Ignoring warning signs works both ways. Some people do it when they’re head over heels and don’t want to acknowledge possible pitfalls.

We miss her even when we know deep down that the relationship has no future.

You know you’ll never get close enough to have his problems affect your life, so you don’t waste energy getting upset about them.

11. You don’t remember things from his life

People usually spend time improving their verbal skills. We associate intelligence with a large vocabulary, quick-wittedness and fluency in speech.

But what many people forget is that listening is just as important as talking. In addition, the way we listen to a person can indicate our feelings for them.

When we really like someone, we hold on to their every word. We remember what they say.

On the other hand, when we engage with people who mean little to us, we quickly forget what they are saying and rarely remember details of their lives.

If Mr. Plus-One remains a mystery to you even though you vaguely remember him telling you things about his life, it indicates that you are not into him.

If you have to, go out with him for now. But make sure he understands that you don’t see the relationship going anywhere.

More related articles

The 15 Biggest Turn-Offs for Women

9 main differences between love and infatuation

11 firm but friendly tips for breaking up and pulling apart

12. You haven’t solved your own problems

There is no person without problems. We all have them, and they will shape our lives in small ways for the rest of our lives.

At the same time, it’s important to work on the whopper problems—the huge ones that keep you from being the best you possible. They cloud your judgment and change your behavior.

People who let their shadow selves command the ship are not themselves in a way.

These ingrained hiccups play a significant role in the trajectory of your love life. They serve as the BC/AD demarcation line in your life. Life before solving your problems and after.

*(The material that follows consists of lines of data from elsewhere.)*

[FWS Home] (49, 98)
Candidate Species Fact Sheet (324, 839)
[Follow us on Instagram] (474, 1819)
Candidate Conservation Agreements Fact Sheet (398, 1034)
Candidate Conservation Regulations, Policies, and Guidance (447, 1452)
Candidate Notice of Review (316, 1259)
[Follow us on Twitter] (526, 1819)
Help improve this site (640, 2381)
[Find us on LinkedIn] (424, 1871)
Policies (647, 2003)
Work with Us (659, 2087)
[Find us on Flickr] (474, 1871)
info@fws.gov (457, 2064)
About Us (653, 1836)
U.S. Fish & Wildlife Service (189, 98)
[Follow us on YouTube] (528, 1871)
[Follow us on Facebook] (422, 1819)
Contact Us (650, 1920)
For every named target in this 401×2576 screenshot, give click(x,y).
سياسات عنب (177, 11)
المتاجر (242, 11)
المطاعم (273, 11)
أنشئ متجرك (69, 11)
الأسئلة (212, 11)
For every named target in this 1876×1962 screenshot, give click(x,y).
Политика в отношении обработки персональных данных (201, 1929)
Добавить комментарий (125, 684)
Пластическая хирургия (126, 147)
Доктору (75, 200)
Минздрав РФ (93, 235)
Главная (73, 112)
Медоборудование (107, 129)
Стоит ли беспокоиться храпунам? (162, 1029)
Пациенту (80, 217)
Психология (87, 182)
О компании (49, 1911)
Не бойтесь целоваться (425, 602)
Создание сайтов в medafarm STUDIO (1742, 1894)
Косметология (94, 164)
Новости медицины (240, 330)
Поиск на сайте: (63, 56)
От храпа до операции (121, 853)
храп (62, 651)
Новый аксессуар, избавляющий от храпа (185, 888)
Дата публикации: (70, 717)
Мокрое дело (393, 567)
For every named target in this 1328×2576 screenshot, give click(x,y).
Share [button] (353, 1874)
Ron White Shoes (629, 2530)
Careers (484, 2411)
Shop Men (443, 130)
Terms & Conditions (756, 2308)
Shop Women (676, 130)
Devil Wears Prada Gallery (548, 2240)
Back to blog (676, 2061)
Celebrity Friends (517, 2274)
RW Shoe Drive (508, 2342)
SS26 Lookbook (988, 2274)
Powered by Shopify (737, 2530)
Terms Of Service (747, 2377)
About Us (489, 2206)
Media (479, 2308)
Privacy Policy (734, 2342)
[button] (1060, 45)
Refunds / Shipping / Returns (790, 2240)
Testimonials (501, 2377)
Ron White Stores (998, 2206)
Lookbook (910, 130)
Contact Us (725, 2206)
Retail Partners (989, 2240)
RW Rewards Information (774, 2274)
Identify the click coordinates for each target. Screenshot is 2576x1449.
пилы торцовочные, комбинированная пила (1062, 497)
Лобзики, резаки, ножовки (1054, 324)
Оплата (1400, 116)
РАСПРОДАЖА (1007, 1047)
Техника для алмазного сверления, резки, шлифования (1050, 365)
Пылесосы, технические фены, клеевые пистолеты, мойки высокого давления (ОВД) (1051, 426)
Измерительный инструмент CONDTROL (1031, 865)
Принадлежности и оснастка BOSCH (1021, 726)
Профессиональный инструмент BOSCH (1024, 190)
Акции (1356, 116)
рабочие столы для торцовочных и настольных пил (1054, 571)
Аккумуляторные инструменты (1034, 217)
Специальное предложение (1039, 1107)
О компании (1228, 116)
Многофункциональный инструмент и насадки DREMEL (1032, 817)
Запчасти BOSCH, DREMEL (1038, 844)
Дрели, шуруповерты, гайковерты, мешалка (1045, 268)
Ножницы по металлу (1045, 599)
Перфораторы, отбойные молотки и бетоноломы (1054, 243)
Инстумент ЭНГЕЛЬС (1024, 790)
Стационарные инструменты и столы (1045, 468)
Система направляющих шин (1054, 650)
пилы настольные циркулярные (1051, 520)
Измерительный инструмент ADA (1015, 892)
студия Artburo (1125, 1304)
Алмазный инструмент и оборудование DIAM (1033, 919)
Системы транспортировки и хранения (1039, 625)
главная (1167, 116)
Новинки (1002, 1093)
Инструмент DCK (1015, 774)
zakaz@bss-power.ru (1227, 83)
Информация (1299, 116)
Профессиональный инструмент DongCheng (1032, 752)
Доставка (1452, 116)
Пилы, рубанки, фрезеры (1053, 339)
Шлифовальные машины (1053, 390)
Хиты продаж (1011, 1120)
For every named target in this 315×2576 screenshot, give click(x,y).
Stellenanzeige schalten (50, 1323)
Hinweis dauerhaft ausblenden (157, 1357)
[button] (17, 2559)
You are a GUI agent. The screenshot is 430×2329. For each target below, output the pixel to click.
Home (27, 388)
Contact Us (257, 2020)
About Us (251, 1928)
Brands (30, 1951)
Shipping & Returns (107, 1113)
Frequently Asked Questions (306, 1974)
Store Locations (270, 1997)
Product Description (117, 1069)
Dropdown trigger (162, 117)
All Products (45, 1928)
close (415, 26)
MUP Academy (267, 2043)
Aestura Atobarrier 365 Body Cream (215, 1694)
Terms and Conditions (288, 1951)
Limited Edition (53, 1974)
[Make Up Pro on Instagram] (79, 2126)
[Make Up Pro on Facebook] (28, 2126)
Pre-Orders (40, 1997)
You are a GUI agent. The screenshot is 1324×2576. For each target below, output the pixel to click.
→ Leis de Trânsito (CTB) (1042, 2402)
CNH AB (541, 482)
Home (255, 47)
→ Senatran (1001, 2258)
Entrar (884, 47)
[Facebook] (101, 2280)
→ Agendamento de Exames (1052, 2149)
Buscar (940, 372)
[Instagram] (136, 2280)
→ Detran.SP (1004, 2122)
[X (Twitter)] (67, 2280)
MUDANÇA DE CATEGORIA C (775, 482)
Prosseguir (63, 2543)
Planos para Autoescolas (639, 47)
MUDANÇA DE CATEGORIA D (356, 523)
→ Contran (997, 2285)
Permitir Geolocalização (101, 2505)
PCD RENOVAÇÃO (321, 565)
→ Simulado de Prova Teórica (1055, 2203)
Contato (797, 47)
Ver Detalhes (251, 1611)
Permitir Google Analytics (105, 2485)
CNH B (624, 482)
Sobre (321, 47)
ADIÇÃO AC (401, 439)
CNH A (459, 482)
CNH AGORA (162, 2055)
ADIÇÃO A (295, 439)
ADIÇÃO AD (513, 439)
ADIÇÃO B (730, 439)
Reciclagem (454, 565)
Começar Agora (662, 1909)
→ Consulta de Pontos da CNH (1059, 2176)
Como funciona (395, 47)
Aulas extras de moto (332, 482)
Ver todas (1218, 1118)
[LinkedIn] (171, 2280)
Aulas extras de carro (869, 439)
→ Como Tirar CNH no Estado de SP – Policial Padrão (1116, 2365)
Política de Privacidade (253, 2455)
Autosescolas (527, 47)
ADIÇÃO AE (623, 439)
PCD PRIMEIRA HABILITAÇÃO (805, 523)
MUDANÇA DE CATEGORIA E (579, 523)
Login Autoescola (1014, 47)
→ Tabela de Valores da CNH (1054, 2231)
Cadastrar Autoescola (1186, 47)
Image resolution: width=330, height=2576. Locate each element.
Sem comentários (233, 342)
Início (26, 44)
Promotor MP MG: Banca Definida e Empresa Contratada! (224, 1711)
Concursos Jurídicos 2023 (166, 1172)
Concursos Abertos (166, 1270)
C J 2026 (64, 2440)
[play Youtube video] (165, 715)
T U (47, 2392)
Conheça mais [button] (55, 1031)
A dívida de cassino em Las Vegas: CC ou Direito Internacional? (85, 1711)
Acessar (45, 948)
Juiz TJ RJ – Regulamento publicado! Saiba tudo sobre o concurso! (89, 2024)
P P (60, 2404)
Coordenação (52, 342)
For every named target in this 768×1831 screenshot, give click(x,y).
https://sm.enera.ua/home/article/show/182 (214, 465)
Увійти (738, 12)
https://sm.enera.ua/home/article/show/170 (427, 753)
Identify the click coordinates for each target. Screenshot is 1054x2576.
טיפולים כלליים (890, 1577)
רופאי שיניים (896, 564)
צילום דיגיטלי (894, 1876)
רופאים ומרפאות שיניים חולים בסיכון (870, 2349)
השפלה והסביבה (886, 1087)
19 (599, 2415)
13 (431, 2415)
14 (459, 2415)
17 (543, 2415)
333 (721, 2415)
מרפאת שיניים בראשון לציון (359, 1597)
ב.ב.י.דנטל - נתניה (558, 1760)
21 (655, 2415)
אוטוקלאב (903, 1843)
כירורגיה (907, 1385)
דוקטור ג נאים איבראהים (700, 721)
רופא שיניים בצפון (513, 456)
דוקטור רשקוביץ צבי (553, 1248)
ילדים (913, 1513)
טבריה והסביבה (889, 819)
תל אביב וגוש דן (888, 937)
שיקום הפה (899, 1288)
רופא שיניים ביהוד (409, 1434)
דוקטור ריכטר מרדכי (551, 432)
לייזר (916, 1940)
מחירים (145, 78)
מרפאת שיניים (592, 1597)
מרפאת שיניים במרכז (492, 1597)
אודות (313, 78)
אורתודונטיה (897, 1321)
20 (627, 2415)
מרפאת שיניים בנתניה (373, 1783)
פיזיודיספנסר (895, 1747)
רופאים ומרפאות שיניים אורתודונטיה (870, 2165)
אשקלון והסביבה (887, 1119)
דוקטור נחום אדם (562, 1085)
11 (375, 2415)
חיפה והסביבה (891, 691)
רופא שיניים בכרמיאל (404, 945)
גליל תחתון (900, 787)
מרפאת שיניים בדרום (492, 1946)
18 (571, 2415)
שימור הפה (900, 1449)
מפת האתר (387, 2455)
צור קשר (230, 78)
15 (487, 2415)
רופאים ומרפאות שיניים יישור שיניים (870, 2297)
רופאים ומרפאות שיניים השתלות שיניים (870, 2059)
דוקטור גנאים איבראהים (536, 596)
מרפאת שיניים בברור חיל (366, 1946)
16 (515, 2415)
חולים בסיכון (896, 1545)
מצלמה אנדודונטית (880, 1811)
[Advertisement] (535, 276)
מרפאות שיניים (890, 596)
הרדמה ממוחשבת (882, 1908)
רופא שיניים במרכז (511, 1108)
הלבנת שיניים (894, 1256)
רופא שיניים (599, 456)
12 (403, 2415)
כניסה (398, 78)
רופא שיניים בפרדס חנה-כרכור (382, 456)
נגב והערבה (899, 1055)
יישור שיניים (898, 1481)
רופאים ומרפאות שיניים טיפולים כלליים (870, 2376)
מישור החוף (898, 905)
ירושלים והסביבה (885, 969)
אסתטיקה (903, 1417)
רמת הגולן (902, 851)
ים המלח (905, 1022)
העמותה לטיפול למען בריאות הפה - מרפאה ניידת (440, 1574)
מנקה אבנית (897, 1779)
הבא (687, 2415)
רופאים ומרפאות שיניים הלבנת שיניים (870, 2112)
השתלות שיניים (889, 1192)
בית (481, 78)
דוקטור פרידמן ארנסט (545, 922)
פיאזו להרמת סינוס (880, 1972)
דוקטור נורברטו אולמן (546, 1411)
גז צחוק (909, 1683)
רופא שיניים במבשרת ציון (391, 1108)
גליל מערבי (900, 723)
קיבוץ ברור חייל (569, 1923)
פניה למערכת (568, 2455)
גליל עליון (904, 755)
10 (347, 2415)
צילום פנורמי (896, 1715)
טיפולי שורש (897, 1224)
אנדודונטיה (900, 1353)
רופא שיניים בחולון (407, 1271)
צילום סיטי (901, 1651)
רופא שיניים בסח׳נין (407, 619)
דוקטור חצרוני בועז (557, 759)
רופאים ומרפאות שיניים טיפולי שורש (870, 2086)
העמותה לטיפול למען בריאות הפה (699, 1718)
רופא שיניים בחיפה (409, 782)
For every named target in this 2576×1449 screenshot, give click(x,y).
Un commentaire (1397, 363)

The men who come into the BC (pre-counseling) part of your life may fall under for now because in your AD (post-deconstruction) phase you will be a different person.

13. You’re still in the apps

If you’re still active on dating apps and dating people, there’s a better-than-average chance you’ll like the idea of ​​the man in question. If you fancy him, you would pause your accounts.

A lot of people find excuses for maintaining profiles after they start dating someone, but they always seem suspicious. The same rule applies to you.

Husband and wife at a party I like him or just the idea of ​​him

Here’s the bottom line: if you’re still active in the apps, you’re still open. And if you’re still available, the person you’re dating right now is probably not the right one for you.

I like him but I don’t want to go out with him, now what?

It’s an undeniable… friendship. You like the guy and you enjoy him, but in a platonic way. What now?

The answer depends on how he feels about you and what the situation is.

If he’s into you a lot more than you’re into him, it’s best to call it quits and try to put him in the friend zone. However, beware that he may “hate” you. If you’re both comfortable with the situation as it is, there’s no need to change for now. You can also tell him exactly how you’re feeling and see where the conversation is going. let him decide

Don’t feel bad if you end up with someone you like. It is normal. We would guess that most people have at least one of these relationships in their lives.

Just don’t let it get too far or be unkind about the breakup. Otherwise, learn from the experience and move on. Good luck out there!

did you ask yourself "do I like him or just the idea of ​​him?" Then maybe you should really think about it.  Look at these 13 signs and answer your question.